Oxidised nanosheets with improved electrocatalytic performances
|The global demand for energy and environmental sustainability represent critical challenges of this century. Photocatalysis and electrocatalysis are key processes to drive and accelerate the production of fuels, to reduce gas emission and produce renewable energy sources. Water splitting is a crucial reaction with remarkable energy applications. Water can, in fact, be split in its constituents, oxygen and hydrogen, through fundamental photocatalytic and electrocatalytic reactions, such as hydrogen evolution (HER) and oxygen evolution (OER) reactions. Both academia and industry showed a great interest in the possibility to develop and study new materials to boost overall energy production and enable effective energy storage, as green hydrogen through photocatalysis and electrochemistry.

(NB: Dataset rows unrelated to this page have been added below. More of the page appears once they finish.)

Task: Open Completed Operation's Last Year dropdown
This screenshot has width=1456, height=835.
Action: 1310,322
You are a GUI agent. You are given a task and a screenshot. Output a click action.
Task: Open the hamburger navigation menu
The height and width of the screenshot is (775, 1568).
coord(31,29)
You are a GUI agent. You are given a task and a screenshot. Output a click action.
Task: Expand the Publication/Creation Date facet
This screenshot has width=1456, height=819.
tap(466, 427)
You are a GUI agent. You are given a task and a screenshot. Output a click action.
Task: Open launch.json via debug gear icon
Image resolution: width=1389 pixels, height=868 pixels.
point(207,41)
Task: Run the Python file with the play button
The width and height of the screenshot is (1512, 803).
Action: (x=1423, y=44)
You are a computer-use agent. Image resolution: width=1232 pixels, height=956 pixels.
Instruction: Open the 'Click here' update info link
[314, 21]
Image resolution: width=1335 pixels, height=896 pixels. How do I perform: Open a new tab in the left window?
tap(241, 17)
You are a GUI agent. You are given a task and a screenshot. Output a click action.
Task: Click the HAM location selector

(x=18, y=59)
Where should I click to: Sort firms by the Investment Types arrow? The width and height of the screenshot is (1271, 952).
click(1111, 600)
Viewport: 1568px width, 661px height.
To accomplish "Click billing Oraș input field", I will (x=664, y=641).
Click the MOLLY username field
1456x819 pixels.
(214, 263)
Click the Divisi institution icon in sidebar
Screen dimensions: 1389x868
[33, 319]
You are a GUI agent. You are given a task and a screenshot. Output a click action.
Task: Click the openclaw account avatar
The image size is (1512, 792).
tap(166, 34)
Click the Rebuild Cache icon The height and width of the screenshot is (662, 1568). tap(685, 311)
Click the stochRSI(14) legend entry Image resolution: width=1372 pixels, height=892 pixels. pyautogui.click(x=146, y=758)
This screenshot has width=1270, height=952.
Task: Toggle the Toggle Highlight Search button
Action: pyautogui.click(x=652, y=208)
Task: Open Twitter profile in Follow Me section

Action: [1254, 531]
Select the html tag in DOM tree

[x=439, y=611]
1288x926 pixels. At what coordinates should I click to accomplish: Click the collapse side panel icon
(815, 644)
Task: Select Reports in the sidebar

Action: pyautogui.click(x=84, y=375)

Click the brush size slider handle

In a research work, coordinated by Professor Antonio Politano from the University of L’Aquila, the oxidation of nanosheets of gallium selenide (GaSe) and indium selenide (InSe) was tested by both experiments and theory, with relevant innovative features. In fact, their exfoliation in atomically thin layers enhances their performances in electrochemistry and photocatalysis. Experiments showed that the increase in performance is not originated by an increase in the surface-to-volume ratio, but rather to the formation of a thin oxide skin, which represent the catalytically active interface.
Among the experimental techniques employed in this research work, there’s the Low-Energy Electron Microscopy (LEEM), available at the Nanospectroscopy beamline of the Italian CERIC partner facility in Trieste, the Elettra synchrotron.
These findings pave the way for a novel generation of efficient and cost-effective (photo-)electrocatalysis.